_EXERCISE_. Render the stretch from the line containing "1400x850 pixels." through the line containing "click(256, 52)" as a Markdown table with the columns Line No. and Content. Skip blank lines and leave the pictures out.

_THE RECORDS_.
========================================================================

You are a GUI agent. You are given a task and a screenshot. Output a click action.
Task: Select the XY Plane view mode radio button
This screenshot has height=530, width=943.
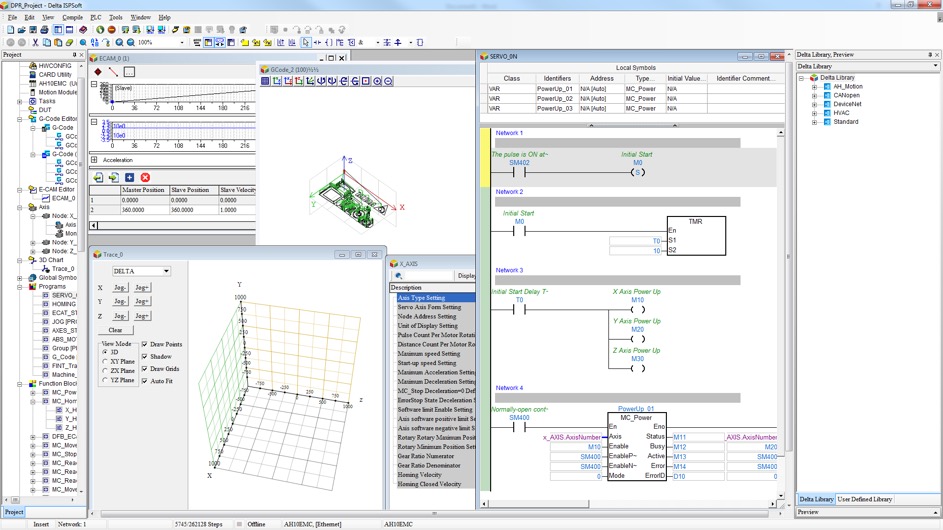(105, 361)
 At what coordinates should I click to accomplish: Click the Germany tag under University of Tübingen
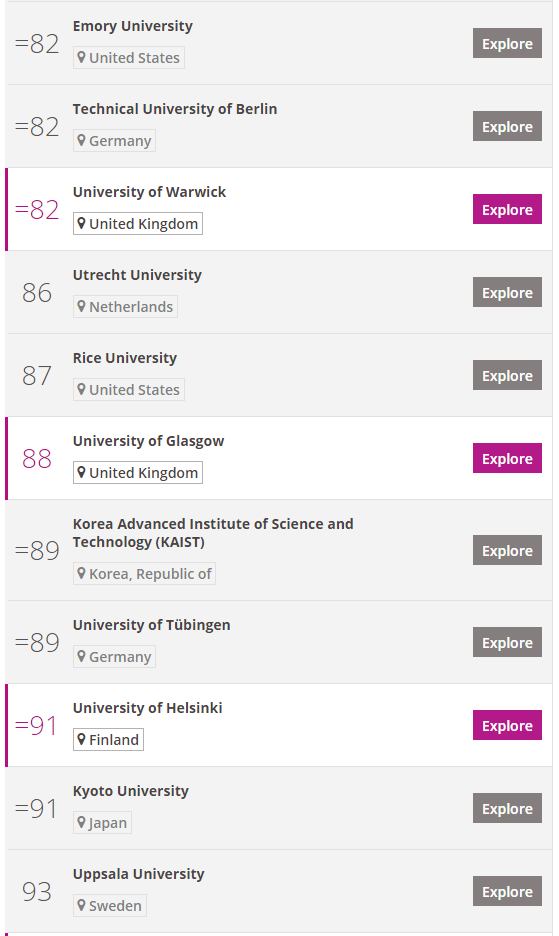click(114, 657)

========================================================================

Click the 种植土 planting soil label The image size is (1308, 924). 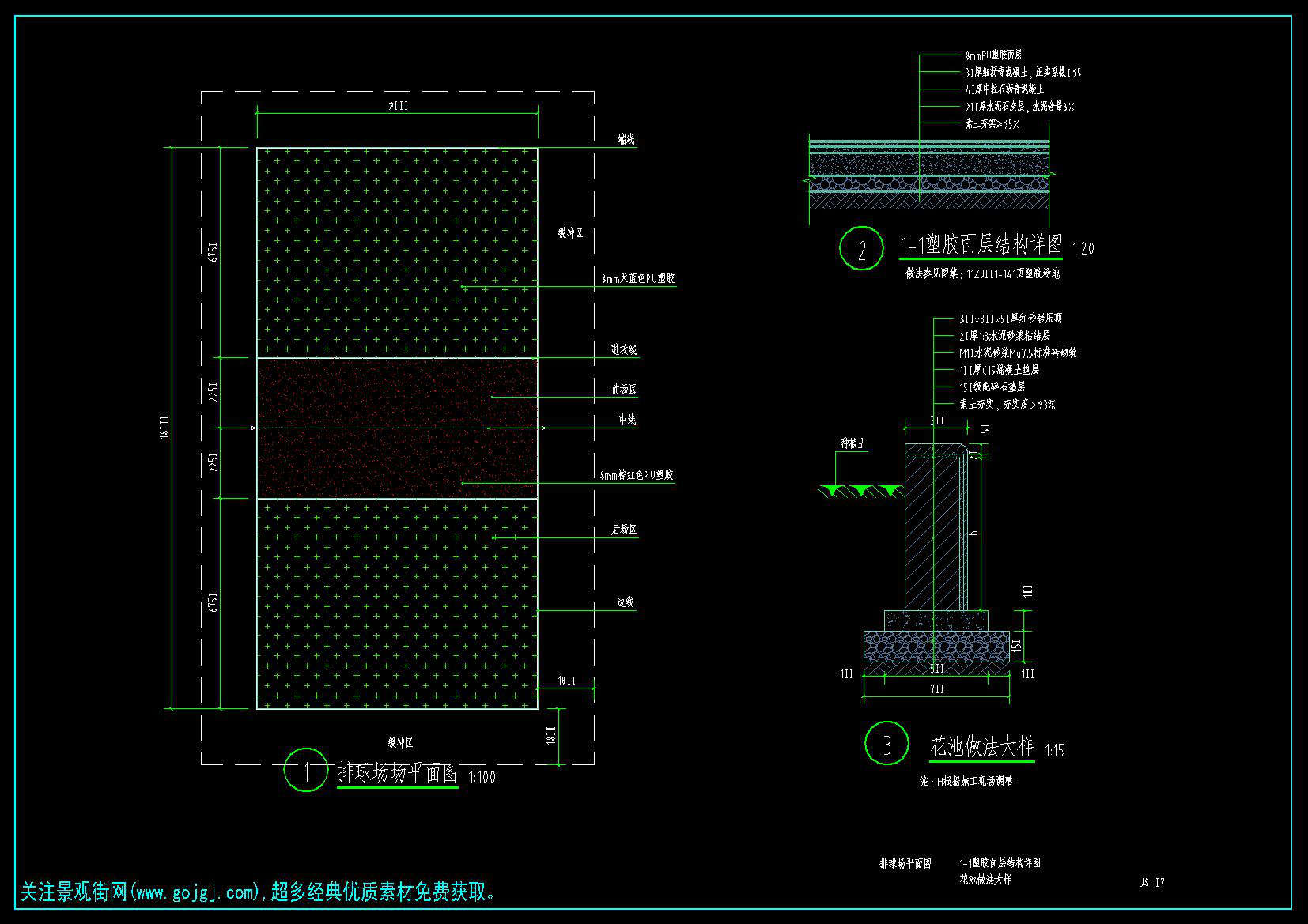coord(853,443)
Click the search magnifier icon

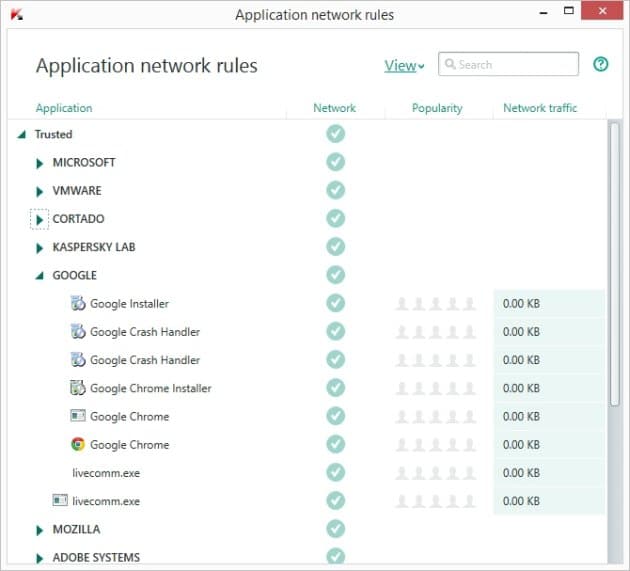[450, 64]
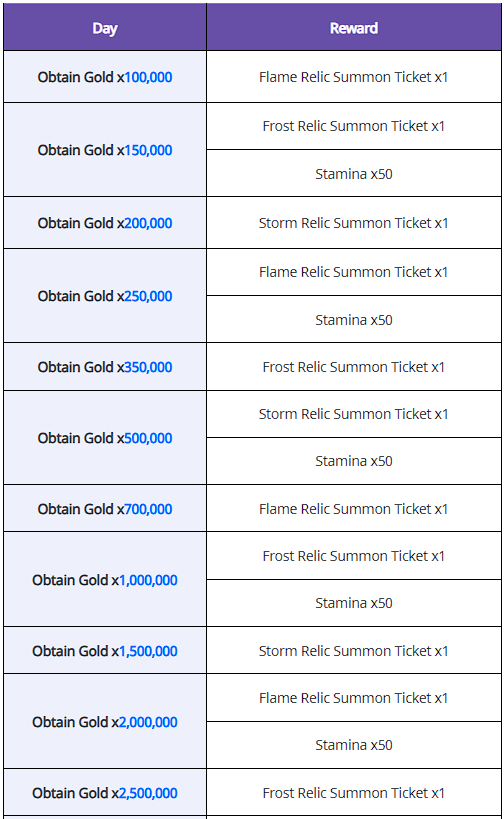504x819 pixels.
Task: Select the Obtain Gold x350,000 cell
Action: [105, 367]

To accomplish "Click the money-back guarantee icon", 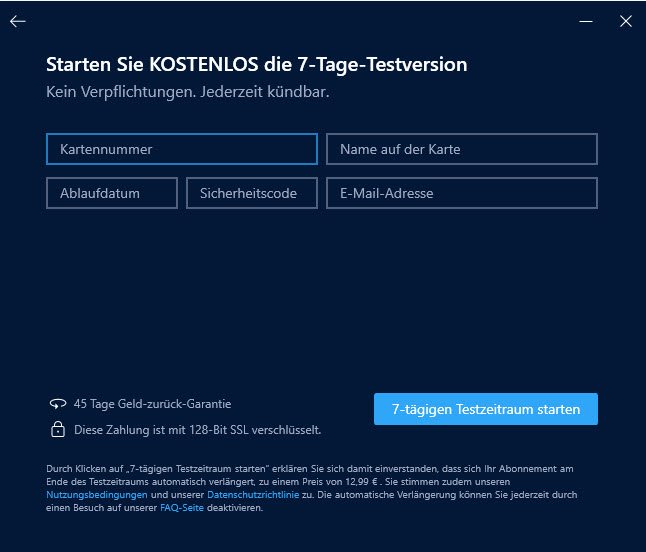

========================================================================

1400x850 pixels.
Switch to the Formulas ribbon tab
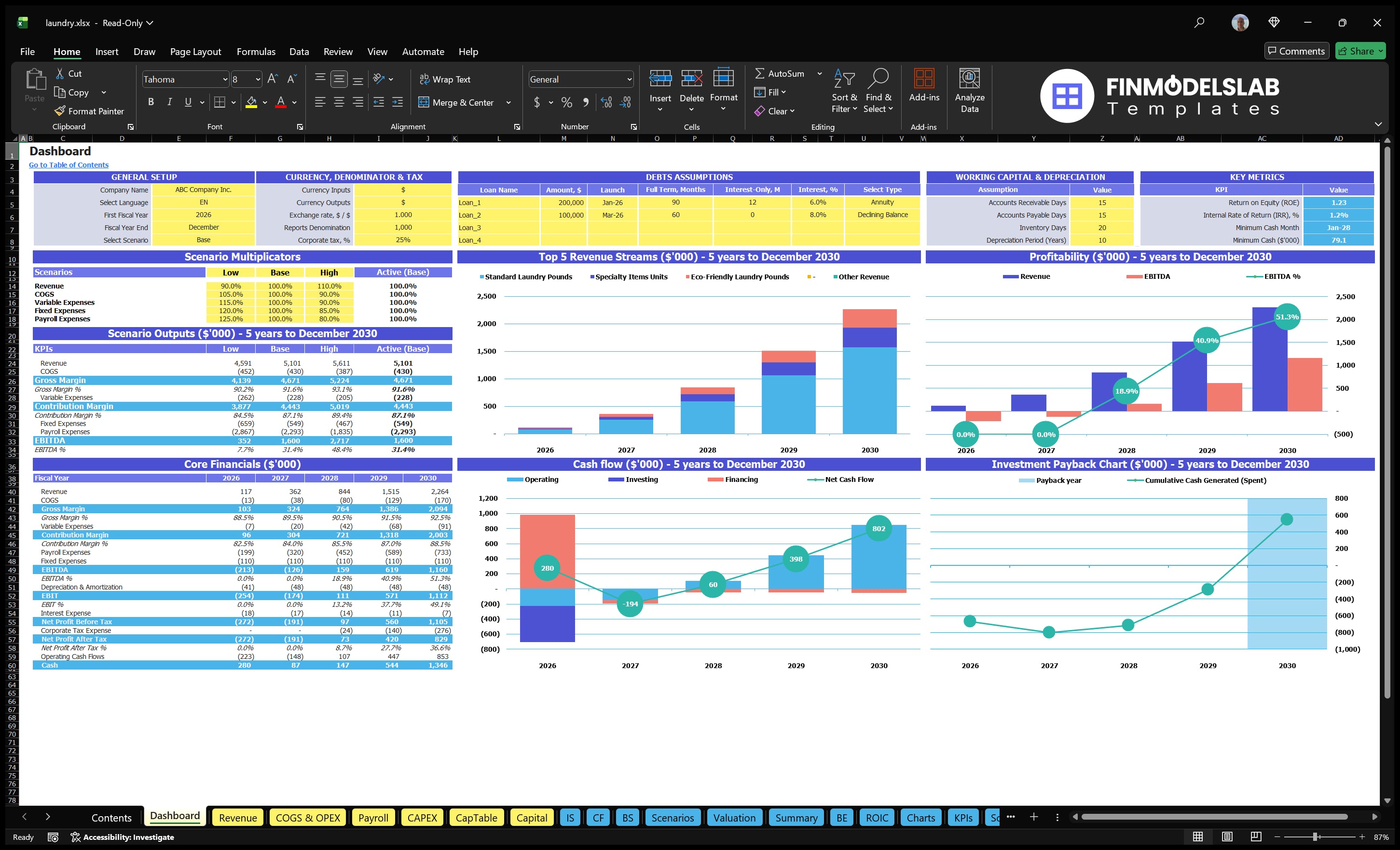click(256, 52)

========================================================================

_SOLUTION TO THIS PROBLEM_.
| Line No. | Content |
|---|---|
| 1 | 1400x850 pixels. |
| 2 | Switch to the Formulas ribbon tab |
| 3 | click(256, 52) |